Having the information at your disposal becomes a lot more valuable when you can use contextual information from other related content to analyse exactly what you have. It's just like Simon was saying about Pandora - real value comes from analysing multiple classification axes - not just one. As always, somewhere there's an academic at work on the problem - the article on Faceted Classification has some good starting points...

It reminded me of an article that I wrote for KMWorld, a publication that deals extensively with knowledge management, about robots, and how you need to empower decision makers with information.Funnily enough, when I tried to find my paper, there were a bunch of third party vendors who were charging money for me to read it. So I thought that I'd just post it here for free:

What a Robot Really wants…Knowledge at the point of decision
By Gordon Taylor, TOWER Software

A small, two legged robot stands atop a glass topped coffee table. On its two dimensional world, it has to contend with a pot plant, an old TV guide, and several coffee cups, along with the ever present danger of plummeting over the side towards the carpet below. As the robot navigates its way around, a constant evaluation process occurs inside its software ‘brain’. First, information is collected through its sensors. Secondly, that information is analyzed, using a decision tree to determine the optimal course of action.

What do the adventures of this robot have to do with knowledge management? It’s more important than you might think. You see, right before the robot takes its next step — once this simple two stage process is completed, the robot could be said to ‘know’ something. It’s collected all available information, and analyzed it. Knowledge is created through analysis of information.

So the effectiveness of our robot friend — or if you like, how ‘smart’ it is, depends directly on two things — the accuracy and relevance of the information supplied and the effectiveness of the evaluation process.
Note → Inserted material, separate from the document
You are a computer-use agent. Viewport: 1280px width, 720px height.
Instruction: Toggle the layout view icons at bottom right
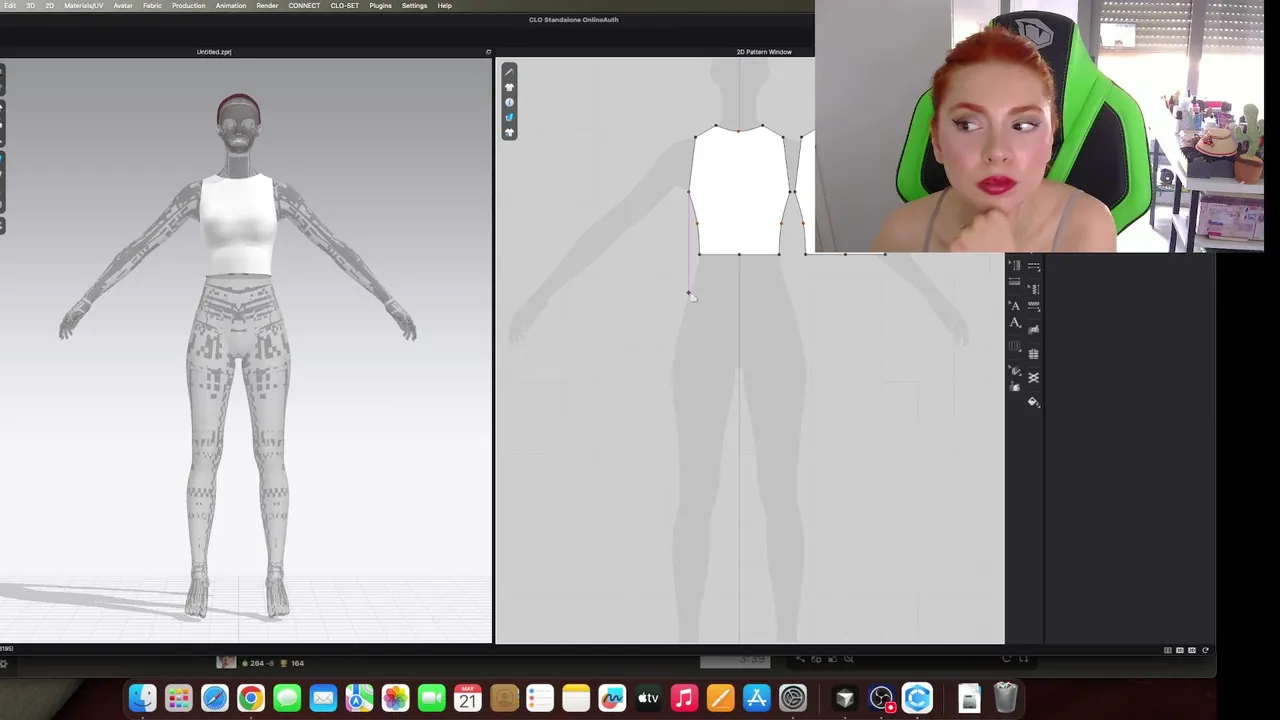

Poor information, through faulty sensors or too few sensors, will result in an inaccurate picture being fed to the decision making processes. Poor analysis will lead to bad decisions, regardless of the quality of information supplied.

Now I’m sure you saw this analogy coming, but face it — your enterprise is exactly the same. To create a smart enterprise, you need to have a stable, reliable information base, and the analysis tools that allow you to create valuable knowledge — knowledge that fosters good decisions.

Information management has been refined over the years, to the point where most enterprise architects are including a central structured repository as part of their information architecture. ECM systems, built on solid data storage solutions, are the platforms that facilitate these sound information management policies.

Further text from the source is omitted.